**EXERCISE**
Render the lines from the line containing "The width and" up to and including the line containing "Action: 596,631" as a JSON list of strings, one string per line, omitting blank lines.

**GIVEN RECORDS**
● ● ●

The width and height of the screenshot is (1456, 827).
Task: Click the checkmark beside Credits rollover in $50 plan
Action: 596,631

● ● ●

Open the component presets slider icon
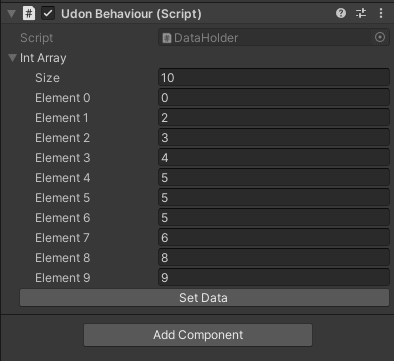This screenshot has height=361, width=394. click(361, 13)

● ● ●

**SOLUTION FOR THIS PROBLEM**
[
  "The width and height of the screenshot is (1456, 827).",
  "Task: Click the checkmark beside Credits rollover in $50 plan",
  "Action: 596,631"
]